Thursday, February 28, 2008

NHS Manga

I have toyed with the title of this post ... Manga, Manga Medicine, Medical Manga ... but finally decided on the above.

I am totally ignorant of the Japanese cartoon and comic book art form of Manga (with both adult and children´s sub-cultures) but its influence on the cartoons now shown to UK Children is interesting as the photo of our TV screen by Jaime shows. And I would probably have been into it had I grown up at the right time.

I used to watch Tom and Jerry, Scooby Doo, Tom Cat and various other Hanna & Barbera productions, and when they are repeated on the BBC, Jaime and Kezia are equally enchanted.

However, kids are now into the enormous Manga-influenced cartoon industry and Hanna & Barbera and Disney seem to have gone out of the window.

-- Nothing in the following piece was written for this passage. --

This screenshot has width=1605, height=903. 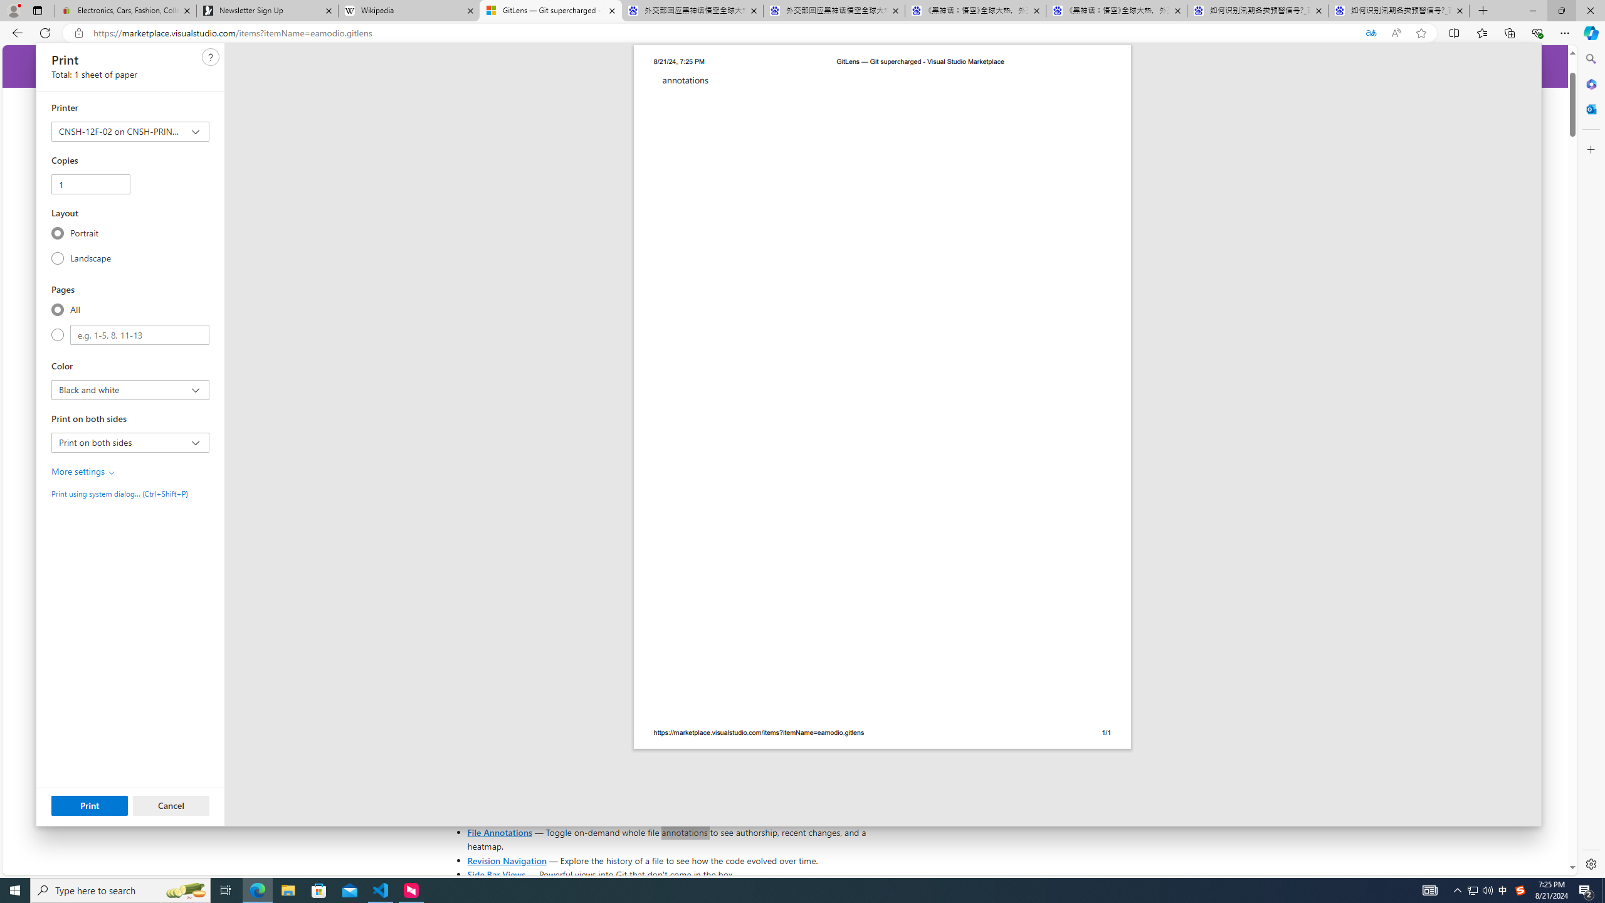 I want to click on 'Custom', so click(x=139, y=334).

It is notable that the violence of children´s cartoons has never changed. Tom and Jerry´s and Bugs Bunny´s sticks of dynamite may have changed to laser guns or whatever other fabulous weapons´ technology, but the violence still exists.

I don´t remember the name of the cartoon from which Jaime took his television shot but it was certainly one of his better digital photograpy efforts. He discovered the capabilities and special effects (video, colour negative, sepia, B & W etc) alot sooner than I.

In other IT developments the medical community is slowly becoming aware of the potentials of Web 2.0 - there is a small but growing awareness of how this can potentially help the medical profession.

However, the trialling of Google Health in the States, whereby patient medical records are stored on Google servers, is leading to security and privacy concerns even if one does not doubt the reliability of Google´s IT infrastructure. Certainly, in the UK, we would protest most strongly at the involvement of Google Health in our NHS IT infrastructure ... but ironically, they would probably do a better job at it than our government´s IT spine project.

Ironically, this US poster is impressed by NHS London´s use of the Web 2.0 application Second Life to promote Polyclinics. (What percentage of NHS London patients go to 2nd Life?).

Methinks, however, the BMA should shurely respond with their own 2nd Life versions of a polyclinic and a current GP practice ...

In the meantime ... I think we should use Manga-like 2nd Life avatars to teach our medical students surgery, general practice, oncology etc ... or maybe even train our NHS managers.